§ PROBLEM TO WORK ON: Among the lines below, how many carry the string "Switch"? Reply with a number and nothing else.

(Saved entries)
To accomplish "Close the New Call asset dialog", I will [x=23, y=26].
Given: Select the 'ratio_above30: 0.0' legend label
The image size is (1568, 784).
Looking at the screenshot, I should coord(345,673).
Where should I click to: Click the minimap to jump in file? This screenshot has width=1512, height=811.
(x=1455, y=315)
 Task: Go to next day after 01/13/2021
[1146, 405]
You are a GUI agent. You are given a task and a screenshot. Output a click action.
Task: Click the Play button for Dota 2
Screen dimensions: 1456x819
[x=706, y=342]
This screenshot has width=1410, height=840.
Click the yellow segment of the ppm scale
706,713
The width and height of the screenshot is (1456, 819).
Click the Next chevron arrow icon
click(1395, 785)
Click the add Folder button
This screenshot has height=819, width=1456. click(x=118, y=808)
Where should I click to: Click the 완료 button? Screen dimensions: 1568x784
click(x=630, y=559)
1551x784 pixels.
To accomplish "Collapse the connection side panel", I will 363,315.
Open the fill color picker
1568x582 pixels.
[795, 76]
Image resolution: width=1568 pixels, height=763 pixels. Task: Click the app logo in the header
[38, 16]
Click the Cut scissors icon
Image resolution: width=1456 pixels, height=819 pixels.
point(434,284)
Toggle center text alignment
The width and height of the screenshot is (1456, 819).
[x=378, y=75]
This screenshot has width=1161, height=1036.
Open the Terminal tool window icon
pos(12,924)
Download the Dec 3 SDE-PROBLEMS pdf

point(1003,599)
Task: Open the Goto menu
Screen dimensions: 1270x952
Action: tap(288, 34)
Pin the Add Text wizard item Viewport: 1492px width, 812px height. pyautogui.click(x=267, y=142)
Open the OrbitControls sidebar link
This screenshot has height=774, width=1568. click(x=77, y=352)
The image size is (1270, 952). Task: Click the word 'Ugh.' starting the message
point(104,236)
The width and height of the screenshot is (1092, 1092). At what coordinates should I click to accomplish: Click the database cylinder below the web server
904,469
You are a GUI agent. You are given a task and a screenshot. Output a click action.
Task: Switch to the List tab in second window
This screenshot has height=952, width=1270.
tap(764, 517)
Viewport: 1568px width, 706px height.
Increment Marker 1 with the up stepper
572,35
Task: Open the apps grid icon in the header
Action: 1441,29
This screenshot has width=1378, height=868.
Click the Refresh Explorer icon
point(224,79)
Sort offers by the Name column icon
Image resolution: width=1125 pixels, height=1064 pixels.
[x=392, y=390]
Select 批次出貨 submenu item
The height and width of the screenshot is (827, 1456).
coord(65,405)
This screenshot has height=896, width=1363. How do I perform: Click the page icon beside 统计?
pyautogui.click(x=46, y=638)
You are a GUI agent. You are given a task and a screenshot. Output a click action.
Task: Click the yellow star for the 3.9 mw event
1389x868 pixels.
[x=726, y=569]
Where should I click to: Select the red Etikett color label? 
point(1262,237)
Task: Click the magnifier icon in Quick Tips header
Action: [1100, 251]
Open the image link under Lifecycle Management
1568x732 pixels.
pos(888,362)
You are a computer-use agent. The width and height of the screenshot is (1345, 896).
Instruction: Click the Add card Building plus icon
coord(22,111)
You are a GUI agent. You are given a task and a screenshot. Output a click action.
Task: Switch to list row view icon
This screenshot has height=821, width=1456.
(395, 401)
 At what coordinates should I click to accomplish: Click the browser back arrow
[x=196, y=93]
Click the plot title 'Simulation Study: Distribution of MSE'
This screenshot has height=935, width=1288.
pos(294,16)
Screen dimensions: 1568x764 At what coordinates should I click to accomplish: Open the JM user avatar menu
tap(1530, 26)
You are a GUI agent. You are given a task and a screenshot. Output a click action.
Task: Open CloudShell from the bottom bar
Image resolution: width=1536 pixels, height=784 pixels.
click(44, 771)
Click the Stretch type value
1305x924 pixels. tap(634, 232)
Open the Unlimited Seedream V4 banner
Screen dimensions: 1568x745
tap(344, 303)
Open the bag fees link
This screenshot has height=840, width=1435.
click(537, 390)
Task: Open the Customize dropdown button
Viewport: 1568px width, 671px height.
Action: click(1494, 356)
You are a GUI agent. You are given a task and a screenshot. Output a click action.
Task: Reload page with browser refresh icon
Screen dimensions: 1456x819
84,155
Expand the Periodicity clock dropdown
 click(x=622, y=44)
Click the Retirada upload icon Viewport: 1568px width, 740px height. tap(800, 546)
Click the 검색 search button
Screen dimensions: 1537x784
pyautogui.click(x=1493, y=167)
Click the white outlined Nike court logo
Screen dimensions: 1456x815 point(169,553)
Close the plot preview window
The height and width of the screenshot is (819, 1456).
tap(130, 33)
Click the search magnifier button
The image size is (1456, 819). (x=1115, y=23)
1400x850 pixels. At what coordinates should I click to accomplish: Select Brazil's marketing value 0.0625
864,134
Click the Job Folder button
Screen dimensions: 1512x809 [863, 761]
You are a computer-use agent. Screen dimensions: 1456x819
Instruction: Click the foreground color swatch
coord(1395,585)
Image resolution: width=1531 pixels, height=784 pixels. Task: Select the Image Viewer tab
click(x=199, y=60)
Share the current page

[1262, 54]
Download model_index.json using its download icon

§ SOLVED PROBLEM: 2